Atlanta aims to end veteran homelessness

Atlanta Mayor Kasim Reed joined advocates for the homeless on Monday to announce a goal of ending chronic homelessness among military veterans in Atlanta within 15 months.

Meeting that goal will be difficult. About 1,200 homeless veterans live in Atlanta, and more than 400 are thought to be chronically homeless, according to a city-wide count in January 2011.

Chronic homelessness can be compounded by serious health issues, substance abuse, mental illness or reluctance to seek treatment.
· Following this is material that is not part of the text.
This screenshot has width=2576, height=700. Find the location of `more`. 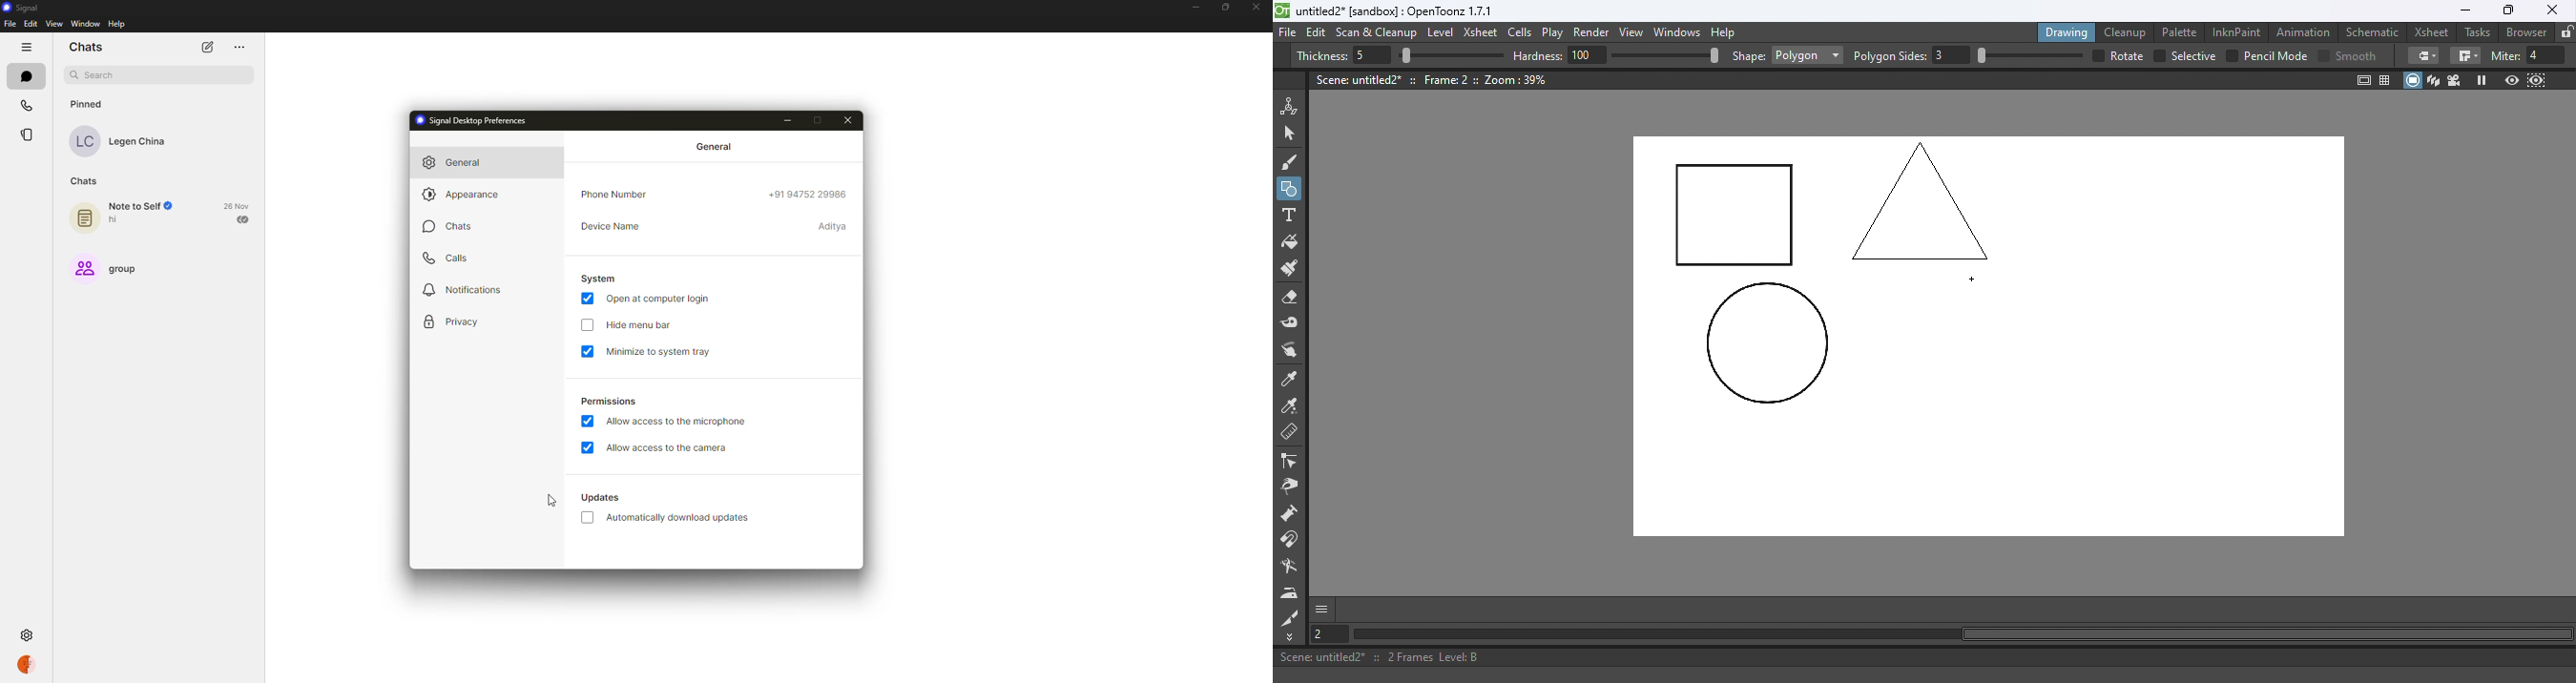

more is located at coordinates (239, 47).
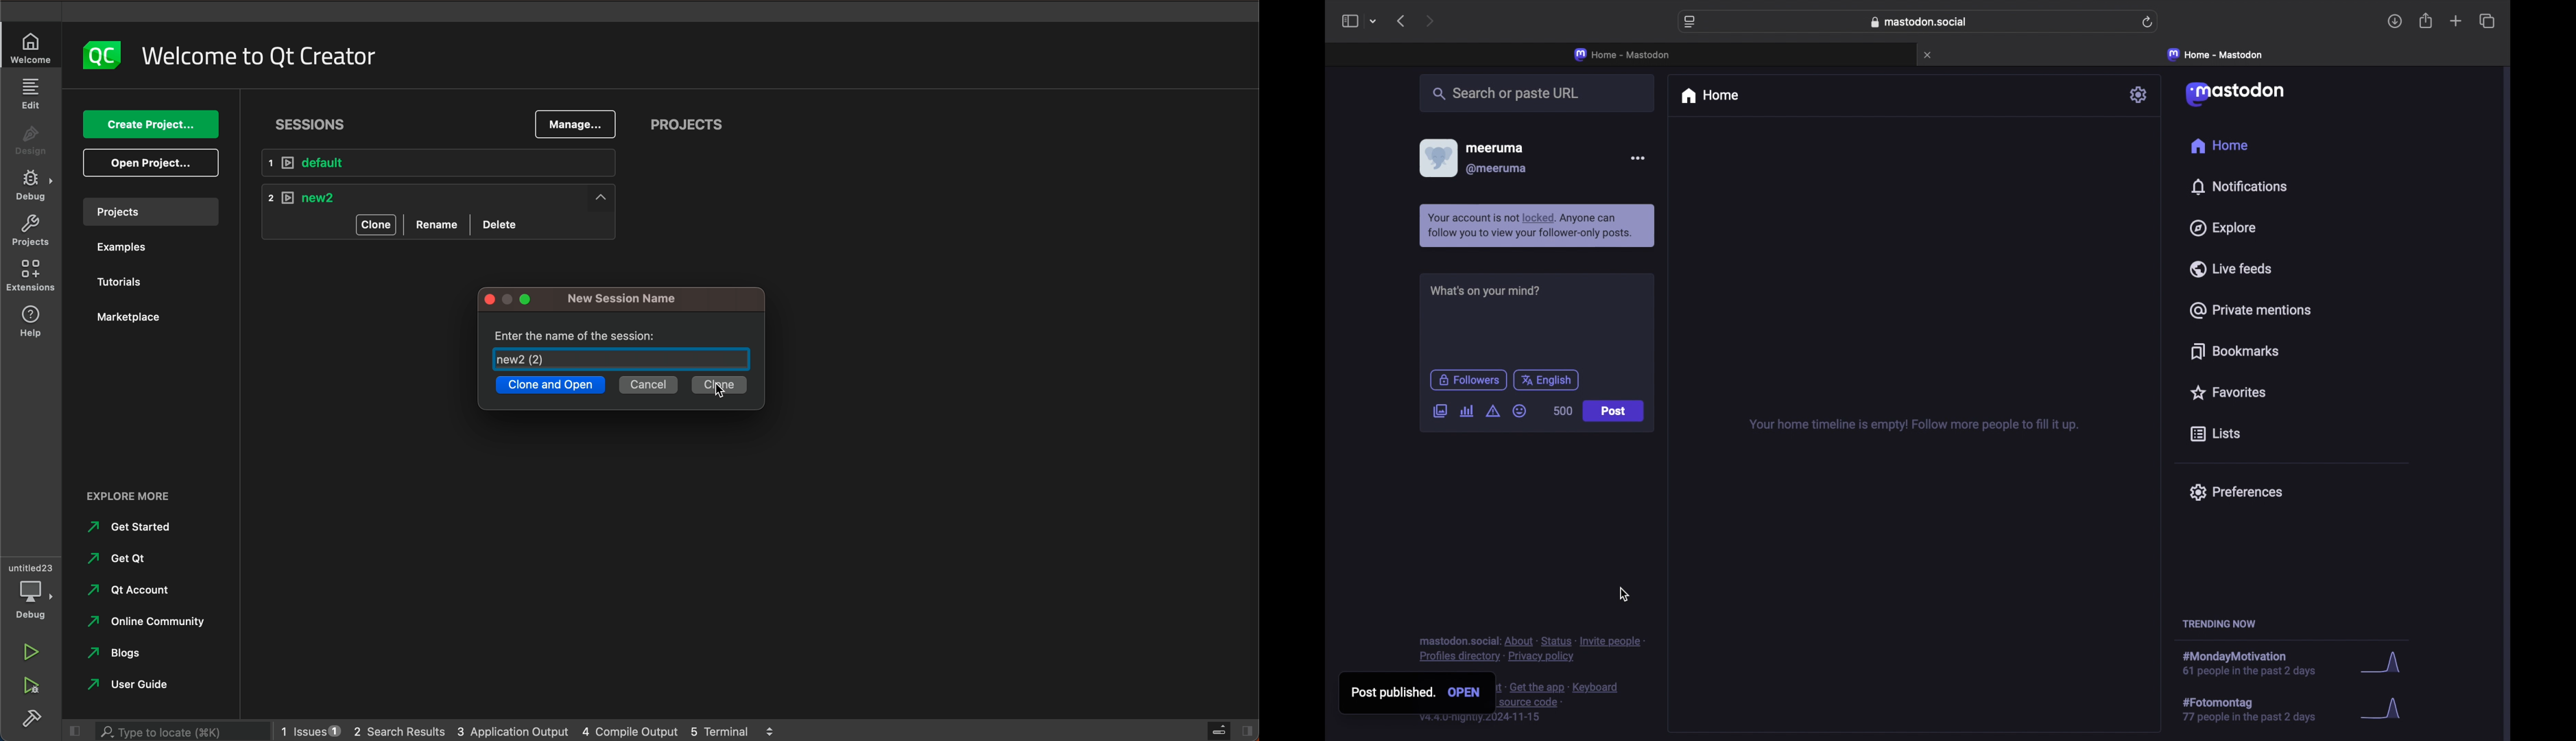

The federal government defines the chronically homeless as people who have been homeless for more than one year or who have experienced homelessness four or more times in three years.

Only about 18 percent of homeless people fit that definition, but they account for more than half the nation’s spending on homelessness initiatives, according to the National Alliance to End Homelessness.

City officials tout recent successes. Atlanta housed 131 veterans in 100 days by cutting wait times with the help of federal agencies and nonprofits. The plan is to find housing for another 300 chronically homeless veterans by December 2013.

“This is exactly what we should be doing in the city of Atlanta,” Reed said at a press conference at the Vineyards Apartments. “Atlanta should set a national standard. No veteran in the United States of America should be without a home.”

Dwight Fitzgerald, an Air Force veteran, said he fell into homelessness after being laid off from an assembly plant in middle Georgia last year. He sought help at a Veterans Affairs hospital, where staffers helped him get medications for heart and back conditions.

In July, Fitzgerald got a place to stay in Stone Mountain, and he can now afford rent, food and energy. But he worries about the people still on the streets.

“I realized I had a serious problem and needed to do something about it,” he said. “There’s a lot of people out there who need help. Maybe they don’t act like it. You’ve got to step up to the plate and say, ‘I need help.’”

Barrett Griffin, who served in the Marine Corps from 1970 to 1980, was homeless for years before an apartment at Vineyards Apartments and a job at the Georgia Aquarium helped stabilize his life.

“I give God thanks for being here, for another day above ground,” Griffin said. “Everybody goes through rough times. I got back on my feet.”

Plans to deal with homelessness or related problems in Atlanta can be controversial. A proposal in City Council to crack down on aggressive panhandling kicked off a vociferous debate this month about whether six-month jail terms were appropriate. Reed called the legislation punitive, vowing to veto it and advance his own legislation.

On Monday, Reed acknowledged it is hard to find, track and help homeless people because they move around the city during the day, don’t have phone numbers and lack fixed addresses. Next year, the city plans to call on volunteers to help identify and survey homeless people to get a better sense of their needs.

“We can end veteran homelessness if we treat it as a solvable problem,” said Jake Maguire of the 100,000 Homes Campaign, an advocacy group. “Too often, we look around and are overwhelmed.”